= What this task involves =
From the records that follow, copy every line that contains the word "dimensions".

= Provided data =
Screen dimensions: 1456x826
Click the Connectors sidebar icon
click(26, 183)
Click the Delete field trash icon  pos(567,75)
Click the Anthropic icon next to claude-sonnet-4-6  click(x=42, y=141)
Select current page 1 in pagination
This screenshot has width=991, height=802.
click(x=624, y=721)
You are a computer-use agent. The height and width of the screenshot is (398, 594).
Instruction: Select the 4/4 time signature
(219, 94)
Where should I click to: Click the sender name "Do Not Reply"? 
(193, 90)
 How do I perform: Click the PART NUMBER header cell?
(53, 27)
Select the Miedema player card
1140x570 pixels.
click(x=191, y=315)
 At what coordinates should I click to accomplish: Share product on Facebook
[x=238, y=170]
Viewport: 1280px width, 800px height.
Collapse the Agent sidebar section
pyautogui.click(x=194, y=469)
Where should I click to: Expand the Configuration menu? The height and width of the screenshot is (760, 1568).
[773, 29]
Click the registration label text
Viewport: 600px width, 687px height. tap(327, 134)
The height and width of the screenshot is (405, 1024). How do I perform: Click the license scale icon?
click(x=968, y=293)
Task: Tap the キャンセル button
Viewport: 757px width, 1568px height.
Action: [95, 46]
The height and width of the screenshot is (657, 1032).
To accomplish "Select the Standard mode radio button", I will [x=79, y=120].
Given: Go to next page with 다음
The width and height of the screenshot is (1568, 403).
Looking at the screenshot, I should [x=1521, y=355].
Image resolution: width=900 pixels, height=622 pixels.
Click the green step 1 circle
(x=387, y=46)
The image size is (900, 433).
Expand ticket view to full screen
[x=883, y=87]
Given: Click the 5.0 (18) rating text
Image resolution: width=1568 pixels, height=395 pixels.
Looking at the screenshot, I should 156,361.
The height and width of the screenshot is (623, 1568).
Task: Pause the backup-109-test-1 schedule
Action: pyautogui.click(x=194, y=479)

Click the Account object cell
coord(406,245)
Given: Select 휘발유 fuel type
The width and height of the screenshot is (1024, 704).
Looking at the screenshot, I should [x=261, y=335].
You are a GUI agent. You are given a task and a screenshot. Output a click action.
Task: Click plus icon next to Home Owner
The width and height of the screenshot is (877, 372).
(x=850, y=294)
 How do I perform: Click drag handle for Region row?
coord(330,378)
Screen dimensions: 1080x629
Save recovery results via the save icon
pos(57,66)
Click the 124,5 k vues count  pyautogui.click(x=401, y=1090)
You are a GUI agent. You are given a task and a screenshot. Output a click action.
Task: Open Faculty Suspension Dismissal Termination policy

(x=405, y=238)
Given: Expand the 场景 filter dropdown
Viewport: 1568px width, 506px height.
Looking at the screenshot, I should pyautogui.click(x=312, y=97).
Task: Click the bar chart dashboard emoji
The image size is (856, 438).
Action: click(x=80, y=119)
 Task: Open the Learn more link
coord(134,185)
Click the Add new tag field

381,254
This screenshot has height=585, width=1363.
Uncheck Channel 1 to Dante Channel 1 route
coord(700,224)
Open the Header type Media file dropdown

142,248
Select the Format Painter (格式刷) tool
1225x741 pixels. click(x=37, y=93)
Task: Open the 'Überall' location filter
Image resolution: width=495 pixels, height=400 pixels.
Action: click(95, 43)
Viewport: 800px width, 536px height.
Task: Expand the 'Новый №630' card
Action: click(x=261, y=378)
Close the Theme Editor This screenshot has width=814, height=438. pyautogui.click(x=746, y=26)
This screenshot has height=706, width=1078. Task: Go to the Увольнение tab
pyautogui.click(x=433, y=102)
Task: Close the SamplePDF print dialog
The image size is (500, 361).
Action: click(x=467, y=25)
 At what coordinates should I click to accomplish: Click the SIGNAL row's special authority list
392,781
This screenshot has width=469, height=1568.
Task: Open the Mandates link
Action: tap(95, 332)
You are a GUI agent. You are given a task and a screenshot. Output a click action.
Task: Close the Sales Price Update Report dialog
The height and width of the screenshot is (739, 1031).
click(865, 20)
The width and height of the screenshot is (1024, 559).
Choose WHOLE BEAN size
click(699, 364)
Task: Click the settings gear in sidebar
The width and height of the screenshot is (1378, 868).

= Response to the task =
Screen dimensions: 1456x826
Screen dimensions: 1080x629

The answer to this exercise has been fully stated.